The ‘tonic’ pain-related behaviour seen in mononeuropathic rats is modulated by morphine and naloxone

Abstract

This study investigated the sensitivity to pharmacological manipulations of a rating method, adapted from the formalin test, to measure the tonic component of the pain-related behaviour induced by creating a peripheral mononeuropathy with 4 loose ligatures around the common sciatic nerve. Although the adequacy of opioid substances in alleviating neuropathic pain is highly controversial, the effects of morphine (1 mg/kg i.v.) and naloxone (1 mg/and 3 μg/kg i.v.) were tested 1–2 weeks after the nerve ligatures were established, when pain-related behaviours were well developed. Morphine (1 mg/kg i.v.) induced a potent and prolonged decrease in the pain-rating score at week 2 after surgery.

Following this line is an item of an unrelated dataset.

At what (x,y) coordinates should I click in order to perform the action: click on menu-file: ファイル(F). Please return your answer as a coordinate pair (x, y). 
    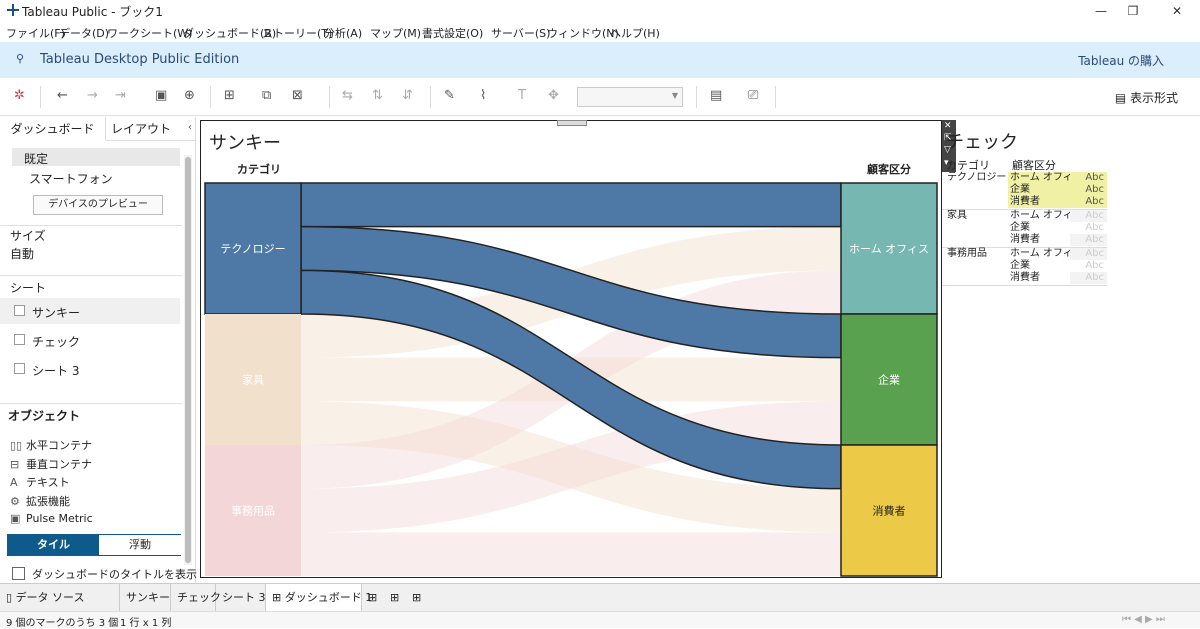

Either at week 1 or week 2, naloxone elicited a bidirectional dose-dependent action: a further increase in the pain-rating score with the high dose (1 mg/kg i.v.), and a paradoxical decrease in the score with the low dose of 3 μg/kg i.v. These effects are comparable to those already described in several rat models of inflammatory pain and, in the same model of neuropathy, using a phasic nociceptive test, the measure of the vocalization to paw pressure. A few differences in the effects of naloxone on tonic and phasic pain are noted and discussed.